CNE : la précarité longue durée

mercredi 10 août 2005.par Philippe Ladame
 
Le nouveau type de contrat de travail est largement dénoncé par les syndicats.

Jusqu’à présent les salariés étaient embauchés soit en CDD (Contrat à Durée Déterminée), soit en CDI (Contrat à Durée Indéterminée). Ces appellations elles-mêmes disaient l’essentiel :
- le CDD est prévu pour durer un temps fixé à l’avance (sauf dans le cas où il s’agit de remplacer un salarié malade). A la date de fin, le salarié touche, outre ses congés payés, une "prime de fin de contrat" représentant 10% du salaire brut perçu pendant la durée du contrat.
- le CDI n’a pas de terme prévu à l’avance. L’employeur peut toutefois y mettre fin à condition de justifier cette rupture en invoquant soit un motif économique (ralentissement de l’activité de l’entreprise), soit un motif personnel (le salarié ne remplit pas son rôle).

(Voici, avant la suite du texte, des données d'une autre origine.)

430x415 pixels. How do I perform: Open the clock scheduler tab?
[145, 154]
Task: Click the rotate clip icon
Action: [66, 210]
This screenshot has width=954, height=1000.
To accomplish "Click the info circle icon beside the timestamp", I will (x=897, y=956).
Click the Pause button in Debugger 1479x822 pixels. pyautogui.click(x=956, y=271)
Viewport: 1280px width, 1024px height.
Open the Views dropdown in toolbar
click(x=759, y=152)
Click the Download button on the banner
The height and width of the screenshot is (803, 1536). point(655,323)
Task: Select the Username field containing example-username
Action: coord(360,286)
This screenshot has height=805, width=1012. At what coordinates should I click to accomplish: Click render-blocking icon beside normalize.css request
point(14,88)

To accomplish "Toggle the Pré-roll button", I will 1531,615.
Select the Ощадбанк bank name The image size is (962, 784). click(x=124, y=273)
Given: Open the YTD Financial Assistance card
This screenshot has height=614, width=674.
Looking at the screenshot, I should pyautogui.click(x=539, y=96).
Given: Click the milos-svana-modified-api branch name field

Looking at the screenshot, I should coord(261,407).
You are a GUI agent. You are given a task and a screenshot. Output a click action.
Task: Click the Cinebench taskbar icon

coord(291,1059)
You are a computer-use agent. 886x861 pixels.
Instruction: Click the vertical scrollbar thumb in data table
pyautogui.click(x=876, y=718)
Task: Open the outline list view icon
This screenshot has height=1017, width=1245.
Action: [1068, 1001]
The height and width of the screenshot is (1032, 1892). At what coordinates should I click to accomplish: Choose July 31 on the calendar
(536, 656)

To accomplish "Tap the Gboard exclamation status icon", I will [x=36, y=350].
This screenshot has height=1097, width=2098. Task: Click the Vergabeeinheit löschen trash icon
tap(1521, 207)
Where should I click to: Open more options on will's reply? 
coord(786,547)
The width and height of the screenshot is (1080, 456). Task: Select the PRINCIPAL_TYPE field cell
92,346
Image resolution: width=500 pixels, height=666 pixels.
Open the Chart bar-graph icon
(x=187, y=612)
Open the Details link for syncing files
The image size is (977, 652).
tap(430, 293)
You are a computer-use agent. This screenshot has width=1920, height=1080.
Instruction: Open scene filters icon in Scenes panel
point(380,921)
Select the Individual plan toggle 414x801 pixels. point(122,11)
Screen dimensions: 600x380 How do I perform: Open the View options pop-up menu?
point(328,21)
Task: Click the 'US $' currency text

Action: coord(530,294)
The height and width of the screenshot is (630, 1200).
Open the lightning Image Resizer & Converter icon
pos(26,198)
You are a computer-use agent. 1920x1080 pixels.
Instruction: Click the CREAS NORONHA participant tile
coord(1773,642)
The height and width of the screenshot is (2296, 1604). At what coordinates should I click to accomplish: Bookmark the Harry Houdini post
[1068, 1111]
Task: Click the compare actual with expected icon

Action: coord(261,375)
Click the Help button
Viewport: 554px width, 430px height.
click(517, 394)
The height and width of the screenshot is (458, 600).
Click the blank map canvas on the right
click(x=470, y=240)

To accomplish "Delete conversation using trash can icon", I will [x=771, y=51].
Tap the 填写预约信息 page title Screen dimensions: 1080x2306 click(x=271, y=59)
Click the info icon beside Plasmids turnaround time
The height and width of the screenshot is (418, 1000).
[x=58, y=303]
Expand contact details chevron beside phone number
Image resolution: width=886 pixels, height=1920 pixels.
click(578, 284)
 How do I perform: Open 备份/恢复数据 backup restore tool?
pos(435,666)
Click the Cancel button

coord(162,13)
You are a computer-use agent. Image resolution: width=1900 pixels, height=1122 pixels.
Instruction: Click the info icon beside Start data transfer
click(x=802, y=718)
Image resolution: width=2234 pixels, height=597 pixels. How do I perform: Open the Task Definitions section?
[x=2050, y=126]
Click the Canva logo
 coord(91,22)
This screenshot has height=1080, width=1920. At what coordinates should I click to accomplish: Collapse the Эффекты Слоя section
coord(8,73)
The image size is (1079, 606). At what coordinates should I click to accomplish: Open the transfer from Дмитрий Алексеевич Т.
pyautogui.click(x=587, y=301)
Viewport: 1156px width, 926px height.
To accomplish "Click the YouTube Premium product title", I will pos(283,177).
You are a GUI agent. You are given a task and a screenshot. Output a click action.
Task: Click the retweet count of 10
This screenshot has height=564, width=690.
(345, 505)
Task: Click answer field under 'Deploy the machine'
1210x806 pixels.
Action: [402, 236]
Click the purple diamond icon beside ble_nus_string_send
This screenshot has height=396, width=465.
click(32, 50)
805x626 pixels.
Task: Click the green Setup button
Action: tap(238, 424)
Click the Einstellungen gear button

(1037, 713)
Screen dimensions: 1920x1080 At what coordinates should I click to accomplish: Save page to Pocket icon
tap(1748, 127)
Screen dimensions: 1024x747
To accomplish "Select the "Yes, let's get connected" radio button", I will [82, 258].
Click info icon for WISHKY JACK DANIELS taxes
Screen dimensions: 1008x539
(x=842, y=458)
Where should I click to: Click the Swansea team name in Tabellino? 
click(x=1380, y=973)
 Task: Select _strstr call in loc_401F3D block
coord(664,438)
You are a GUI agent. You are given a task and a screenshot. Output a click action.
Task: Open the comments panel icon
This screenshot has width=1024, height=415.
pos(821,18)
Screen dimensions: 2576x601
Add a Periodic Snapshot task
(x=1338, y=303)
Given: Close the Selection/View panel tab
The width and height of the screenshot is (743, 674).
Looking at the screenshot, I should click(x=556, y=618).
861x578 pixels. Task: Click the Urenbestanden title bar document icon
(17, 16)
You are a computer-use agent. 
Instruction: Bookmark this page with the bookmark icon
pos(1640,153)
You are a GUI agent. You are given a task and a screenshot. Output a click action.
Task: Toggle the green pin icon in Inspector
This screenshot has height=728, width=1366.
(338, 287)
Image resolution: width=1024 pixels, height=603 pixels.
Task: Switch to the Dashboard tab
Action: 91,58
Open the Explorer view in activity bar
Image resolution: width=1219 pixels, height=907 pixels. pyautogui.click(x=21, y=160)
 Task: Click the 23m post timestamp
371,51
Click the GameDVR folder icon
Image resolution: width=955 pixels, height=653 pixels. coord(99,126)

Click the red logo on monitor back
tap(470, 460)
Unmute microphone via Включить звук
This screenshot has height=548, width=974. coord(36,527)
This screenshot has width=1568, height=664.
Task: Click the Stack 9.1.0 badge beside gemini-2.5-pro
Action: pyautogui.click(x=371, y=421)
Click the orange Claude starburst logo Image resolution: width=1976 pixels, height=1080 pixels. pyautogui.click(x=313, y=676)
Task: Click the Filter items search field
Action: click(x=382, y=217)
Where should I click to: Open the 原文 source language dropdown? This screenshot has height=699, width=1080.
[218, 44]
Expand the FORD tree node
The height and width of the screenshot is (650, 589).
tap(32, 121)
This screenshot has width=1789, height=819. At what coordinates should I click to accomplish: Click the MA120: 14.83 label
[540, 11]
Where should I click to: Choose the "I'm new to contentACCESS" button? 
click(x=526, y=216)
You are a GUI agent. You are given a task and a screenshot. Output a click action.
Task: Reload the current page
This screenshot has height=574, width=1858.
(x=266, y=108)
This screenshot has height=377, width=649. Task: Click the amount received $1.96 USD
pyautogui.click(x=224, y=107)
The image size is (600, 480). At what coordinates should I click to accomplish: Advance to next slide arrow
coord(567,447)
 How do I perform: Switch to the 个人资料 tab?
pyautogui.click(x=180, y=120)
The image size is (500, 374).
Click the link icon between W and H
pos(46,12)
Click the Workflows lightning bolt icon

Le gouvernement De Villepin a imaginé un nouveau type de contrat (auquel pourront prétendre les entreprises de moins de 20 salariés) nommé Contrat Nouvelle Embauche [1] (CNE).

Avec le CNE, l’employeur peut, pendant deux ans, rompre à tout moment le contrat de travail, sans avoir à fournir la moindre justification ni personnelle, ni économique. Il devra respecter un petit préavis, de deux semaines, si le salarié a moins de six mois d’ancienneté, et d’un mois au-delà. Il devra verser une indemnité de rupture de 8% de la rémunération brute totale.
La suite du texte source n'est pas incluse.